- Location: 2222 North College Street Auburn, Alabama
- Coordinates: 32°38′38″N 85°28′53″W﻿ / ﻿32.6439°N 85.4813°W
- Area: 120 acres (0 km^{2})
- Established: 1993
- Manager: Auburn University School of Forestry & Wildlife Sciences
- Website: wp.auburn.edu/preserve/

= Louise Kreher Forest Ecology Preserve =

Nature reserve in Alabama, United States

Kreher Preserve and Nature Center (KPNC), previously known as the Louise Kreher Forest Ecology Preserve, is a 120 acre nature preserve located between Auburn and Opelika in Lee County, Alabama. Established in 1993 through a gift, it is operated as a non-profit outreach program of Auburn University's School of Forestry & Wildlife Sciences. The nature center includes a nature playground, amphitheater, wheel-chair accessible 150-seat multi-level meeting area and fire pit, and a covered educational pavilion. There are interpretive signs along the 30 trails that cover 6 miles, restrooms, and drinking fountains.

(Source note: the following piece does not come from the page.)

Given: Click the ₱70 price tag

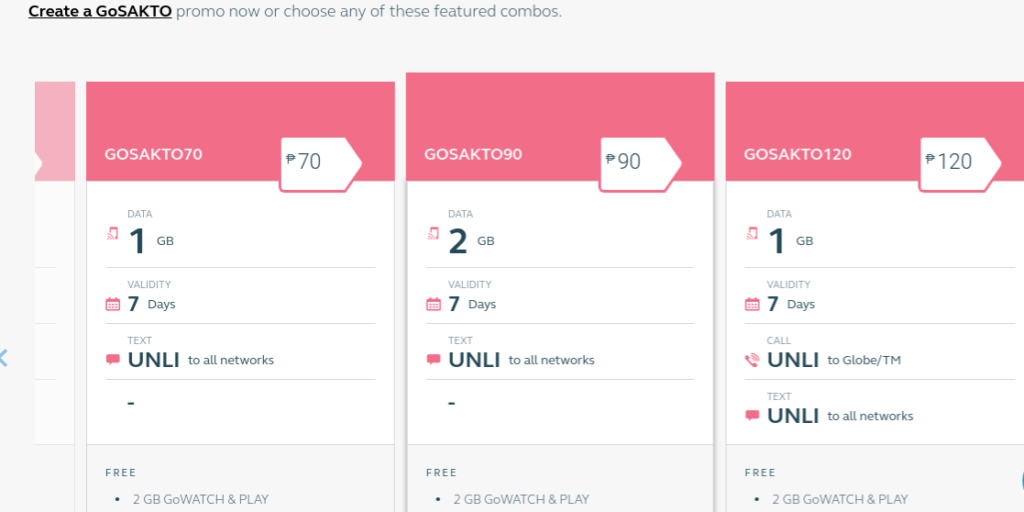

The KPNC offers environmental education and outreach programs including animal encounters and guided walks, day camps and pre-school programs.

The KPNC was established by Dr. Louise Kreher Turner (1914-2012) and her husband Frank Allen Turner, who donated and endowed the property to Auburn University for conservation and educational purposes.